→ EXERCISE OBJECTIVE
Wherever "will" turns up in a line of the entries below, that line counts. Say how many such lines there are, with no other words.

→ EXERCISE DATA
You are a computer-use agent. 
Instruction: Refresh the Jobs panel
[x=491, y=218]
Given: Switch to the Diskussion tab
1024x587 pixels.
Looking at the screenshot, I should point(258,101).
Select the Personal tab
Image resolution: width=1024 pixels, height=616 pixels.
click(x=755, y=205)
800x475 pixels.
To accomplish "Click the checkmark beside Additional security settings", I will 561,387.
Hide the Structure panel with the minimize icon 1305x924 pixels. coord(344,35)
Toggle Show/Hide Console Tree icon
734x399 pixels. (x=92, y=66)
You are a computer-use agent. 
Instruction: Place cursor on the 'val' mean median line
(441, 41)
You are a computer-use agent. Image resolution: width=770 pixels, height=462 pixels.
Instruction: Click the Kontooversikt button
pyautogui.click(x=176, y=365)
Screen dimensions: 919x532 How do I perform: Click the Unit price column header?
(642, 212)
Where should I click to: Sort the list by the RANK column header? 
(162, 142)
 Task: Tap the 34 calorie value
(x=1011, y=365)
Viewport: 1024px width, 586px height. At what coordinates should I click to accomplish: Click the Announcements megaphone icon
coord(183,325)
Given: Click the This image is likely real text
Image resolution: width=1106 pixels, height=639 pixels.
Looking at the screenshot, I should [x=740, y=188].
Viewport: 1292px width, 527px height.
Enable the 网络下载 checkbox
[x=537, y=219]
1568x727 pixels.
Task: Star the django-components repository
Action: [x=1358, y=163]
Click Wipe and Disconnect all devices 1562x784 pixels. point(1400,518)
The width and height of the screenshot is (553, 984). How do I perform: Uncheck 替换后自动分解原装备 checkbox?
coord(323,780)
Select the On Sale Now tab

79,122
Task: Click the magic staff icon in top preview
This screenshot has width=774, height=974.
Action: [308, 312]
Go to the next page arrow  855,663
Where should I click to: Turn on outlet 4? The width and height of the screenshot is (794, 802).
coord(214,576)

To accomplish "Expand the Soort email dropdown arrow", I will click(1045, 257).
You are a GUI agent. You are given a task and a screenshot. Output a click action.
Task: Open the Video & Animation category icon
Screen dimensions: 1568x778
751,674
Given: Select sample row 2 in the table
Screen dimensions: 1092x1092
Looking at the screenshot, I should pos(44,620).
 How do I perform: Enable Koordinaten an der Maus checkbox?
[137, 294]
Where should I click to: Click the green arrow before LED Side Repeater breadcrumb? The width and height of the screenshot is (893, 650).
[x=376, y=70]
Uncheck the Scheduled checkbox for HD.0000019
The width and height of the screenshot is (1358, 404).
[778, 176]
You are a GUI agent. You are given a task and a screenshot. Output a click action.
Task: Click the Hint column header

→ SOLUTION
2